Les propriétaires de la ferme depuis les années 50, August et Linda Krieg, souhaitaient que ce terrain soit protégé à long terme. À la suite de leur décès, leurs cinq enfants ont réalisé leur souhait en contactant CNC.

«Pour ma mère, c’était très naturel de conserver pour le reste de sa vie et pour les générations à venir, ses enfants et ses petits-enfants, a indiqué le fils d’August et Linda Krieg, August-Henry Krieg. C’est une idée splendide. On réalise que c’est le bon choix à faire.»

«C’était des gens qui aimaient profondément la nature, des gens qui adoraient leur coin de terre dans lequel ils s’étaient installés, a ajouté le gendre des propriétaires, Pierre Guillemette. Pour eux, de voir se développer cette partie-là où ils ont vécu, ce n’était pas vraiment une option.»

Le terrain protégé compte sur une biodiversité où se retrouvent des espèces menacées comme le pioui de l’Est, entre autres.

«Les montagnes Vertes du Nord, c’est un territoire unique dans le sud du Québec, a affirmé la biologiste et chargée de projets pour les montagnes Vertes du Nord chez CNC, Cynthia Patry. On voit se dessiner un corridor forestier dans lequel il y a une biodiversité exceptionnelle qu’on tente de protéger par des projets de conservation. On pense à la salamandre pourpre, entre autres, qui est une espèce menacée et qu’on retrouve dans des écosystèmes comme ici.»

Le territoire protégé est également important pour les espèces qui migrent vers le nord en provenance des États-Unis en raison des changements climatiques.

«Il est situé au cœur d’un corridor qui relie les monts Sutton aux territoires protégés au sud de la frontière au Vermont, a relaté le vice-président associé chez CNC, Joël Bonin. Le travail n’est pas terminé. Il nous reste des bouts à raccorder. La propriété fait 2,4 km de long, il manque à peu près la même longueur pour relier les deux ensemble. Un corridor naturel, c’est essentiellement pour maintenir l’écosystème forestier.»

La base de plein air Au Diable Vert a, par ailleurs, acquis un terrain adjacent à la propriété protégée pour consolider son réseau de sentiers pédestres dans le secteur.

«Nous sommes très enthousiastes à l’idée de pouvoir collaborer avec Conservation de la nature Canada pour l’achat de cette propriété demeurée à l’état sauvage, a indiqué le copropriétaire d’Au Diable Vert, Jeremy Fontana. L’expansion du terrain d’Au Diable Vert nous permet de poursuivre notre mission en matière de tourisme écologiquement responsable et, par la même occasion, de contribuer à préserver la beauté naturelle des montagnes Vertes.»

Soutien financier

La conservation du territoire a pu bénéficier du soutien financier d’Ottawa et de Québec, de l’entreprise CGI ainsi qu’au Sweet Water Trust, basé à Boston.

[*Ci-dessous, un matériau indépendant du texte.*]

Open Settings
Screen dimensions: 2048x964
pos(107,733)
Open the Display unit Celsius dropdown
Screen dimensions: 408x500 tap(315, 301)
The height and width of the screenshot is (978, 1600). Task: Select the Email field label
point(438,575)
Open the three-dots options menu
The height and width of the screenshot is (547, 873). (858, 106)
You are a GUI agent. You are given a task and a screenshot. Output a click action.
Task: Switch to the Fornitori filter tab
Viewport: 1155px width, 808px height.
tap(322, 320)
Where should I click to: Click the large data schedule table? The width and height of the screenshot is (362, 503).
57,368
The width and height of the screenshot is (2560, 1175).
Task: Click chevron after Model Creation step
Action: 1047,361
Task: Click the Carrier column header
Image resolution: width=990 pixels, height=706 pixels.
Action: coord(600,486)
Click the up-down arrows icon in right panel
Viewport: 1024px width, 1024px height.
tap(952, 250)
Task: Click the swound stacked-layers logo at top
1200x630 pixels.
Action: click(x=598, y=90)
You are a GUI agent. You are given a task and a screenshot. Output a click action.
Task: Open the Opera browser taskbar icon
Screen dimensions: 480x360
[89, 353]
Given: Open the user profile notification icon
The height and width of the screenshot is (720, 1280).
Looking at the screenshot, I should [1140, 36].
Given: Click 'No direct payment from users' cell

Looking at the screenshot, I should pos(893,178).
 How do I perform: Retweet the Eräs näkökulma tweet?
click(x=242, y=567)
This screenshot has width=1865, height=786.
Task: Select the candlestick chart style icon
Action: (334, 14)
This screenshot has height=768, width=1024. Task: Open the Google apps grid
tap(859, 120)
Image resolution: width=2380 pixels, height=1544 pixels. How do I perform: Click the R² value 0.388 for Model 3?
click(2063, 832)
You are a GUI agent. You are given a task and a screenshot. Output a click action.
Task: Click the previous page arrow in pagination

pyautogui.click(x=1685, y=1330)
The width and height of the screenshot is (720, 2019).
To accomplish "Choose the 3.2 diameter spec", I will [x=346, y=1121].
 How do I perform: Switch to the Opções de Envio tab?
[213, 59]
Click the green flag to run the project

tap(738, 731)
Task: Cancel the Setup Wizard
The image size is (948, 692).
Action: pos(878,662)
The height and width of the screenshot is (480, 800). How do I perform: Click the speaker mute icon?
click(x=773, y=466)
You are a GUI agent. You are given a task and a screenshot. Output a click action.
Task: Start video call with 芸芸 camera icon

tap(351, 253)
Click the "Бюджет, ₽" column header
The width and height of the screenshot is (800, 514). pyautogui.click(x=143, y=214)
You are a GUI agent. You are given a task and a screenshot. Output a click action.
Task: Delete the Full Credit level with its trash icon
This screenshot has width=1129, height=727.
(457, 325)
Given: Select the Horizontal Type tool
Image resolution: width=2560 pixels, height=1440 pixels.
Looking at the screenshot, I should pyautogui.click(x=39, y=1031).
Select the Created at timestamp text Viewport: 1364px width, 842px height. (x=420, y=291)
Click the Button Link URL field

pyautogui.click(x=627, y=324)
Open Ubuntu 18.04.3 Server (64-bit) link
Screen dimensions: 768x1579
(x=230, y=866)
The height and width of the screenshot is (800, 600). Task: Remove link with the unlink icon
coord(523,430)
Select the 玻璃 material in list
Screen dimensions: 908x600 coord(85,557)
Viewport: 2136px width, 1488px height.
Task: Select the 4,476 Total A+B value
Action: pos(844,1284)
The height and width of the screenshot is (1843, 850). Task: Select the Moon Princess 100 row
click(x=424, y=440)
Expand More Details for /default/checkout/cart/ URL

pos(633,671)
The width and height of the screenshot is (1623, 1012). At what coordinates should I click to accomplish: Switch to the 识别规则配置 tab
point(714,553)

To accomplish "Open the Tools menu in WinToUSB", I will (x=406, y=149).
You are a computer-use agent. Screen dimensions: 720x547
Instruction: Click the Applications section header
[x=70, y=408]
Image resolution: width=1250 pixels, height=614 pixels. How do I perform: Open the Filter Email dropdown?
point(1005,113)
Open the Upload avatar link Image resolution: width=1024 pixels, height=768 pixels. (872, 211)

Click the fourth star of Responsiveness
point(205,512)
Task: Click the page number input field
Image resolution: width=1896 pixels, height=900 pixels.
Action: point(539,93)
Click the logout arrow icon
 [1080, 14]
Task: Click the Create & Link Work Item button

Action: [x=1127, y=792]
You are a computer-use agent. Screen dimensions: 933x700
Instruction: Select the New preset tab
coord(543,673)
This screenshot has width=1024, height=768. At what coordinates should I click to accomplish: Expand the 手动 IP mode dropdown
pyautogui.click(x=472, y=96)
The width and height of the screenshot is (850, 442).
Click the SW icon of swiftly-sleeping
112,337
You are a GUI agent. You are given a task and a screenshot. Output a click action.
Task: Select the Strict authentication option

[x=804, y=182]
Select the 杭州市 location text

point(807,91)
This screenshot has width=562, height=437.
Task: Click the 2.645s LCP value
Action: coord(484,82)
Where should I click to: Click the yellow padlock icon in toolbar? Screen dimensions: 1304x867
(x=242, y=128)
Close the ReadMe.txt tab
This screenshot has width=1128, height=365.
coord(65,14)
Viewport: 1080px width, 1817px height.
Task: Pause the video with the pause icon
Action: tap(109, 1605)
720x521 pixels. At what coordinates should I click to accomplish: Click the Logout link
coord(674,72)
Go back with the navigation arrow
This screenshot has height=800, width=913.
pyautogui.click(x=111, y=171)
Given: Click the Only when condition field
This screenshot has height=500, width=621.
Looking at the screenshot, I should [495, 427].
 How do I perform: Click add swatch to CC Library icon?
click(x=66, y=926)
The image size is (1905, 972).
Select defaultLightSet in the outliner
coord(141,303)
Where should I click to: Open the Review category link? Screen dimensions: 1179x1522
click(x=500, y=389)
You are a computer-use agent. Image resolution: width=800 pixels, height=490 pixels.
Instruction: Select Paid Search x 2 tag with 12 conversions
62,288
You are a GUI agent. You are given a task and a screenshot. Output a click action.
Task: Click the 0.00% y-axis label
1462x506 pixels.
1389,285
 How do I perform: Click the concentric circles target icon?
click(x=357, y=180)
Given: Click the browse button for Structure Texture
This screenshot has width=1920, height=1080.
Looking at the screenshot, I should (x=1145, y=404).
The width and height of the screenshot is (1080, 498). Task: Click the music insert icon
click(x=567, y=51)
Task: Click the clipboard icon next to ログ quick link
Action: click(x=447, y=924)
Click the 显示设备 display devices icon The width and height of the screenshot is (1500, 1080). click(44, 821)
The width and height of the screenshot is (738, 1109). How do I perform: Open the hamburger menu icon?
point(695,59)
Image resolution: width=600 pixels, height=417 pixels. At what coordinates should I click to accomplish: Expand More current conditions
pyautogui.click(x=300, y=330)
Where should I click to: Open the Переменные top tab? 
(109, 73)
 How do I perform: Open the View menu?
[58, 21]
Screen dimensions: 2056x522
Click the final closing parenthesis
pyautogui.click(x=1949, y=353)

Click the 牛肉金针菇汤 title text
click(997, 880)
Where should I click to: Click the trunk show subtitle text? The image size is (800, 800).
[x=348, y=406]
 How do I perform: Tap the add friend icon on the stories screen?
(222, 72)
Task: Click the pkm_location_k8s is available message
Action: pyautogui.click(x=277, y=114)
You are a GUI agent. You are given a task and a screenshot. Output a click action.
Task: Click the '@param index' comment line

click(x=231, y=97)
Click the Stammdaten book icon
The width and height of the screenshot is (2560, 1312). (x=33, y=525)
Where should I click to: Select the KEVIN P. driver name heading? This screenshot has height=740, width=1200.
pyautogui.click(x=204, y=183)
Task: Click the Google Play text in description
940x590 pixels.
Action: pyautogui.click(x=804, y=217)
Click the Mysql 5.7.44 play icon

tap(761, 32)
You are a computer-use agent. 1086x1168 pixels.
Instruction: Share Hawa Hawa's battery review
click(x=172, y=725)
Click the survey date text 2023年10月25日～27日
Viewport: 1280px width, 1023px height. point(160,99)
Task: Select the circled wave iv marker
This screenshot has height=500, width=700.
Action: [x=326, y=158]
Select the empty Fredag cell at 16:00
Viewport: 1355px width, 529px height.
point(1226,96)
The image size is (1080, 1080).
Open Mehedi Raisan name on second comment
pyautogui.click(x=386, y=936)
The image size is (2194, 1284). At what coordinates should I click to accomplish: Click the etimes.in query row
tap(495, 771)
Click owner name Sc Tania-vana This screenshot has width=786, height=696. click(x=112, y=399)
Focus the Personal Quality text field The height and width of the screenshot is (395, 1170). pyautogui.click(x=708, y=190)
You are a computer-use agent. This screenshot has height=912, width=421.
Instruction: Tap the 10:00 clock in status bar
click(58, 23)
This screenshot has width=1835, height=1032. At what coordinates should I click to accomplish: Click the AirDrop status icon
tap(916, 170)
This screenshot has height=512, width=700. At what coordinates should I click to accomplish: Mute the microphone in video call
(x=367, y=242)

«La bonne nouvelle que nous célébrons aujourd’hui démontre le pouvoir du partenariat et du travail d’équipe, a déclaré la députée fédérale de Brome–Missisquoi, Lyne Bessette. Nous savons qu’il est important pour notre patrimoine, nos collectivités et notre environnement de prendre des mesures pour protéger la nature et les espèces sauvages qui en dépendent.»

«Je me réjouis toujours quand je vois des passionnés de la nature s’unir pour permettre la protection de milieux naturels de grande valeur, a indiqué de son côté le ministre provincial de l’Environnement, Benoit Charette. La consolidation d’un réseau de sentiers existant, tout en assurant la protection de la biodiversité, est également un aspect très intéressant du projet qui vise les sommets des montagnes Vertes du Nord en Estrie.»